Task:
Your task is to filter the data below down to the lines holding "right".

*** Opening Exercise materials ***

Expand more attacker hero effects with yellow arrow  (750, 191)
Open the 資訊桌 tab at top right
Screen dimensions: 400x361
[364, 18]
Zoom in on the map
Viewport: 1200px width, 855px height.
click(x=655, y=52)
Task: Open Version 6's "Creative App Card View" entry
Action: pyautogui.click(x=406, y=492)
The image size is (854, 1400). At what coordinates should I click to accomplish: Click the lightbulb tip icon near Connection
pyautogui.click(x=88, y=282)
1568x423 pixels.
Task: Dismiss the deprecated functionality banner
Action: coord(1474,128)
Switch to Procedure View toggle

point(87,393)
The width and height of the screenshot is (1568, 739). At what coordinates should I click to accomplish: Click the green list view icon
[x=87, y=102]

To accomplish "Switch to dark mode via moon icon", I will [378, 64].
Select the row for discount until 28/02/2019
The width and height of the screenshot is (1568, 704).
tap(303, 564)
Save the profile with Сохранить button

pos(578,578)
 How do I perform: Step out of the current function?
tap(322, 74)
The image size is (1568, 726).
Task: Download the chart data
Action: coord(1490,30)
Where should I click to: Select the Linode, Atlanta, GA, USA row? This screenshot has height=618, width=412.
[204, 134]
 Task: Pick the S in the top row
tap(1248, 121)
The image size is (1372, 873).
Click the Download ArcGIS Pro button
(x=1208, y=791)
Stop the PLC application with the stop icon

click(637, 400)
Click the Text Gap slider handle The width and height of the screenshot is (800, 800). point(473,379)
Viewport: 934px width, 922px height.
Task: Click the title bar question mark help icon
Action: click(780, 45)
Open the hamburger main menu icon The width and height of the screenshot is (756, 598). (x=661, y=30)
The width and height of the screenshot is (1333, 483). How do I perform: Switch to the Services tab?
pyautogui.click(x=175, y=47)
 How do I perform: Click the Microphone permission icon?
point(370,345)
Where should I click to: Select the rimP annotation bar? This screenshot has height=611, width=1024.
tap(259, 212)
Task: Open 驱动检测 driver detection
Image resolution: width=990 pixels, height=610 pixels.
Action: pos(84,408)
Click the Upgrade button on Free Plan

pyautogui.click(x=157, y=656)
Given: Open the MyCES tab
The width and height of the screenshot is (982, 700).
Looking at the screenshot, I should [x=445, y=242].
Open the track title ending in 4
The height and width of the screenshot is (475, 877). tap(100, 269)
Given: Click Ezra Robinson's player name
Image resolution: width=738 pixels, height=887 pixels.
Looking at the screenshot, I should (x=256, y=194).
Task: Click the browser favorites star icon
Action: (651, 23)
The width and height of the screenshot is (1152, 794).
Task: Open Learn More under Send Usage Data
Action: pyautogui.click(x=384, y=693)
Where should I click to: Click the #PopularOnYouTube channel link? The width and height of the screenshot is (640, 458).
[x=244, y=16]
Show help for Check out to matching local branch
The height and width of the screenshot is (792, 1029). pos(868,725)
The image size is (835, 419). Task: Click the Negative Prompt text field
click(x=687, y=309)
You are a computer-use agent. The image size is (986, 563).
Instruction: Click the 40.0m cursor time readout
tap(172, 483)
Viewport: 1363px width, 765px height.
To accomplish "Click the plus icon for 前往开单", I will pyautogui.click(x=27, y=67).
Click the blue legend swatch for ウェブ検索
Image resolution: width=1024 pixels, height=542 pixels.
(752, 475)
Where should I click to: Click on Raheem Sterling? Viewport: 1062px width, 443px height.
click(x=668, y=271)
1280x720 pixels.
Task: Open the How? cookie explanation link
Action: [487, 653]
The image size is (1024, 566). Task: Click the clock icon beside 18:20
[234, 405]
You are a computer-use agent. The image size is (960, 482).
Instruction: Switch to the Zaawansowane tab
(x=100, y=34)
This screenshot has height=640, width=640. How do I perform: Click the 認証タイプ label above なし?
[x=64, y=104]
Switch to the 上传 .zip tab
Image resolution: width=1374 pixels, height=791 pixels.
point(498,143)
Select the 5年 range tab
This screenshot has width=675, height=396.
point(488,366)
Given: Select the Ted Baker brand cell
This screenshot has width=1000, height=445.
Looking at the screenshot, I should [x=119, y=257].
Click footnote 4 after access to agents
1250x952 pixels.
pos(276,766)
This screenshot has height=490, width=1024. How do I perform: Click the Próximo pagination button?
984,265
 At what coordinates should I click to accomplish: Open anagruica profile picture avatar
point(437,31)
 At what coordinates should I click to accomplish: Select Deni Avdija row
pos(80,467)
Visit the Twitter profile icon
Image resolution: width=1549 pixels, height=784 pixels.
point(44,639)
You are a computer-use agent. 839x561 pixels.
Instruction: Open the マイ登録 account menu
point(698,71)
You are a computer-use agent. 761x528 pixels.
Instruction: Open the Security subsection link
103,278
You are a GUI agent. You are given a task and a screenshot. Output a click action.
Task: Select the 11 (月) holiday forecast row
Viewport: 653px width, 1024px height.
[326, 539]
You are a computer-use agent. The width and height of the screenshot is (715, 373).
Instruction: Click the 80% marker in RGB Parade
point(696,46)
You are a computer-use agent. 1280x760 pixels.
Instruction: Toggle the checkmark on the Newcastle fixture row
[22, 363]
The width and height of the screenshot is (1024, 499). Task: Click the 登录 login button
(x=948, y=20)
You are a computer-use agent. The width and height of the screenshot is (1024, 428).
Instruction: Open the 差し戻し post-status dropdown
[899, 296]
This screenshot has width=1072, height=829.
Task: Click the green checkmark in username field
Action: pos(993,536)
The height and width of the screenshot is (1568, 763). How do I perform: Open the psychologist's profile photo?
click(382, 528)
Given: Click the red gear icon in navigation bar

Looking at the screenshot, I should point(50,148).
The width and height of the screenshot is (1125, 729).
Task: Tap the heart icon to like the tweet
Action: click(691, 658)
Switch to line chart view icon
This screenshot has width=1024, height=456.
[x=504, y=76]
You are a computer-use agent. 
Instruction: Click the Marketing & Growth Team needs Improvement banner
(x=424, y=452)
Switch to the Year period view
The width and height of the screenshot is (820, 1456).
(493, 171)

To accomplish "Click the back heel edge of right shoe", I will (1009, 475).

*** Closing Exercise materials ***

Completed task:
Open the 資訊桌 tab at top right
To accomplish "Click the back heel edge of right shoe", I will (1009, 475).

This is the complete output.